■ **Records for the task**:
■ ■ ■ ■ ■
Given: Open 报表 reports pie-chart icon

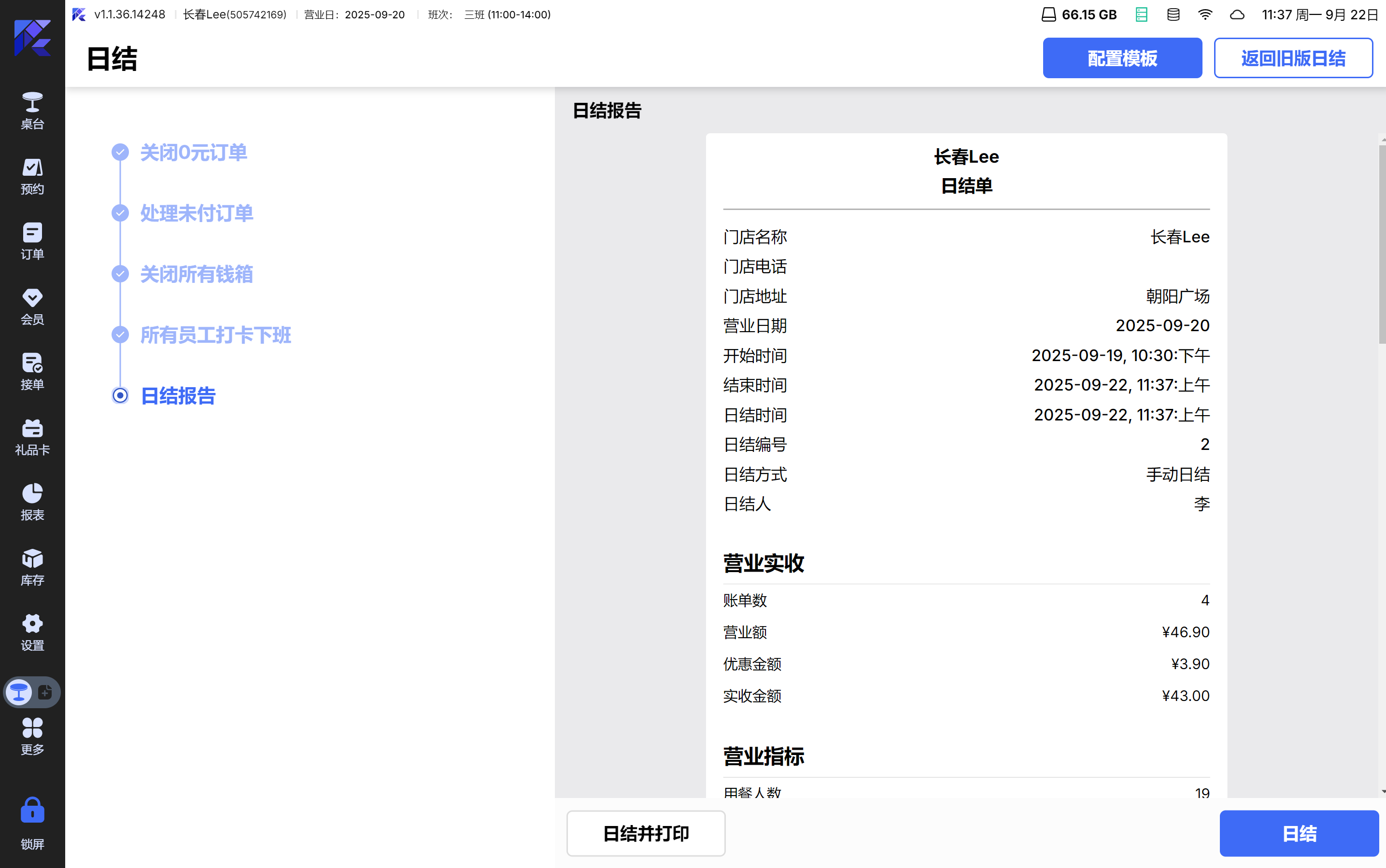Looking at the screenshot, I should pyautogui.click(x=32, y=501).
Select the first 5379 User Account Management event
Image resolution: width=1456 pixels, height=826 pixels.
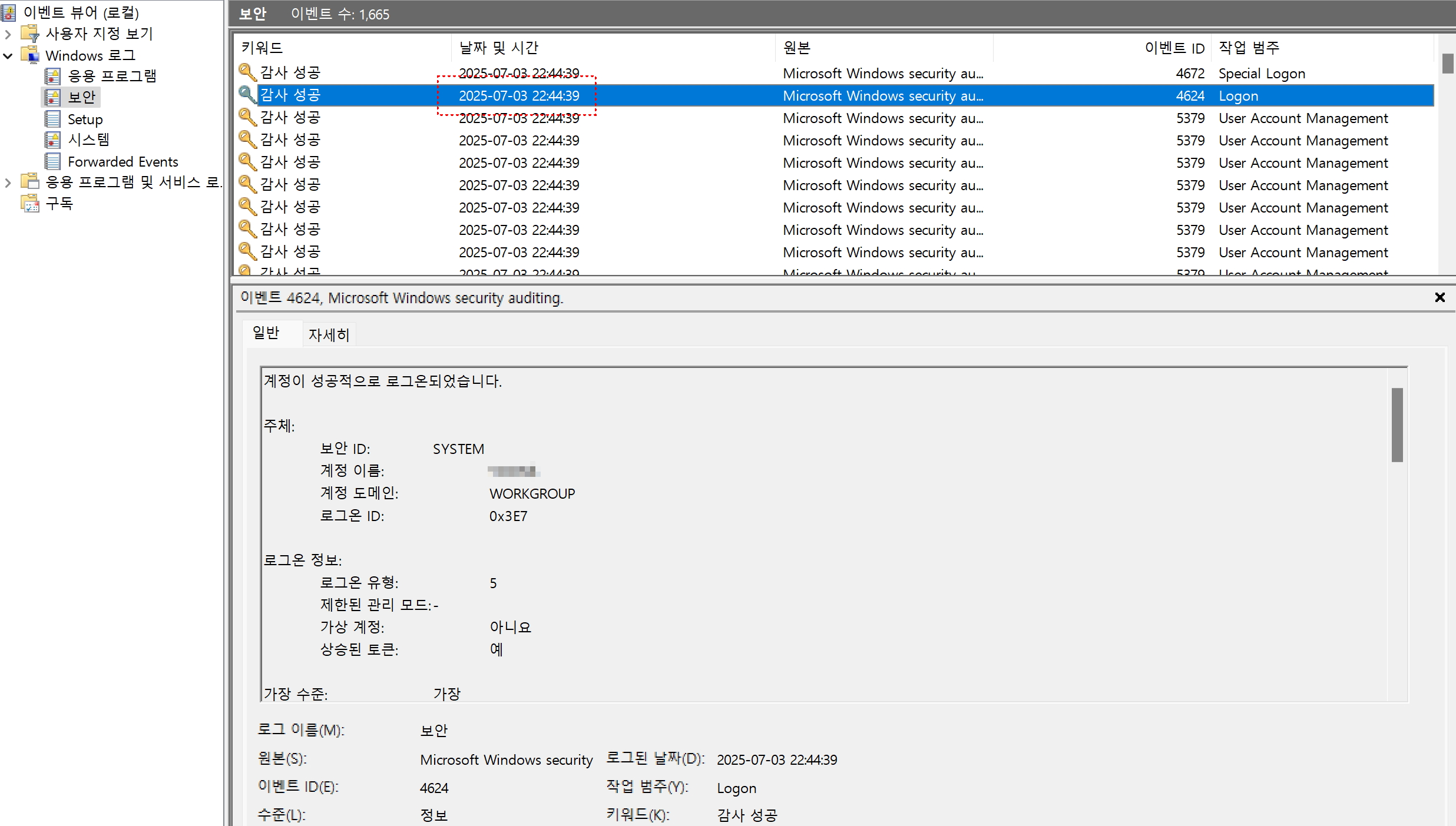click(825, 118)
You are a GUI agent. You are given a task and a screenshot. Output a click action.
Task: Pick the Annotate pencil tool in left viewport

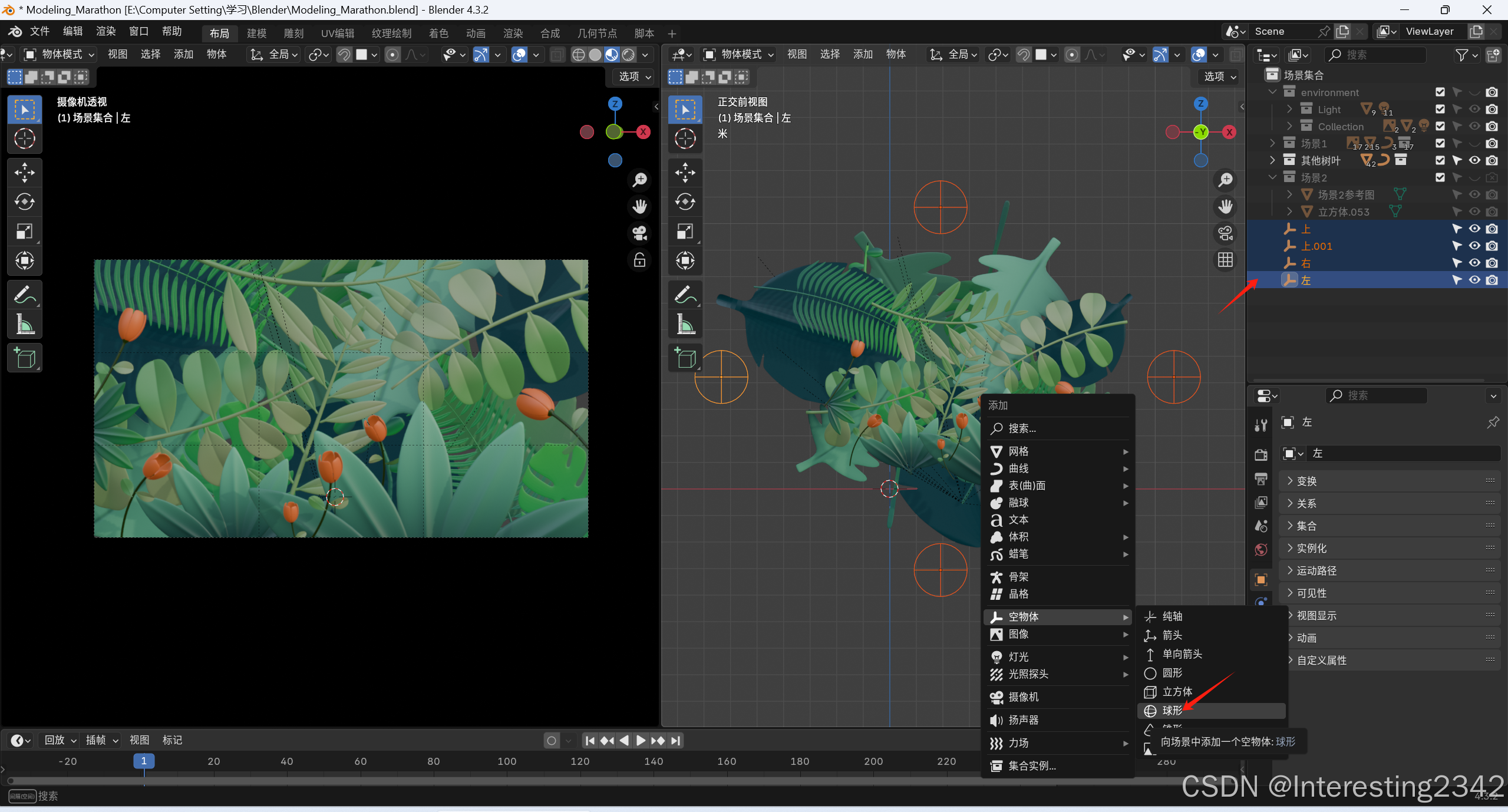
■ ■ ■ ■ ■
■ **Your goal**: Please write out all the entries above again exactly as they appear, skipping any images.

■ **Solution for this exercise**:
Given: Open 报表 reports pie-chart icon

Looking at the screenshot, I should pyautogui.click(x=32, y=501).
Select the first 5379 User Account Management event
Image resolution: width=1456 pixels, height=826 pixels.
click(825, 118)
You are a GUI agent. You are given a task and a screenshot. Output a click action.
Task: Pick the Annotate pencil tool in left viewport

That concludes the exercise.